Berita  

Partai Jepang Izinkan Perempuan Hadiri Rapat tanpa Hak Suara

Jakarta, KabarBerita.id — Partai berkuasa di Jepang, Demokrat Liberal, menginginkan lebih banyak anggota parlemen perempuan terlibat dalam pertemuan penting. Langkah ini pun dikritik cuma sebagai pencitraan.
Hal itu diutarakan setelah kasus pernyataan mantan Ketua Olimpiade Tokyo, Yoshiro Mori, yang dinilai merendahkan wanita atau seksis. Ia menyebut menyebut bahwa pejabat perempuan terlalu banyak berbicara dalam setiap pertemuan pemerintah.

Pernyataan kontroversial itu dinilai merupakan salah satu contoh sentimen seksisme yang mengakar dalam budaya masyarakat Jepang.

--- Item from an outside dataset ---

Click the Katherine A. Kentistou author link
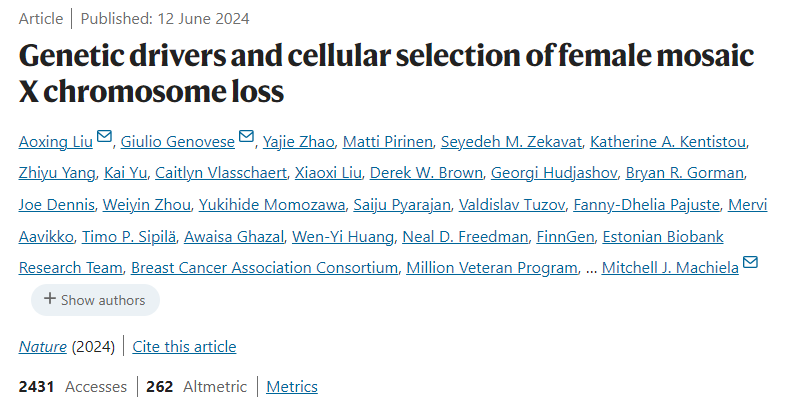This screenshot has height=414, width=785. (x=668, y=142)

Mori akhirnya mengundurkan diri dari jabatan Ketua Olimpiade setelah pernyataannya menjadi sorotan publik dalam negeri dan internasional.

Partai Demokrat Liberal pun mengusulkan kebijakan baru yang memungkinkan lima anggota parlemen terlibat dalam pertemuan penting partai sebagai pengamat.

Sekretaris Jenderal Partai Demokrat Liberal, Toshihiro Nikai, juga mengaku bahwa selama ini cukup banyak mendengar kritik publik yang menganggap bahwa partainya sangat didominasi oleh politikus laki-laki.

Nikai lantas mengatakan bahwa penting bagi anggota perempuan untuk turut “melihat” proses pengambilan keputusan partai.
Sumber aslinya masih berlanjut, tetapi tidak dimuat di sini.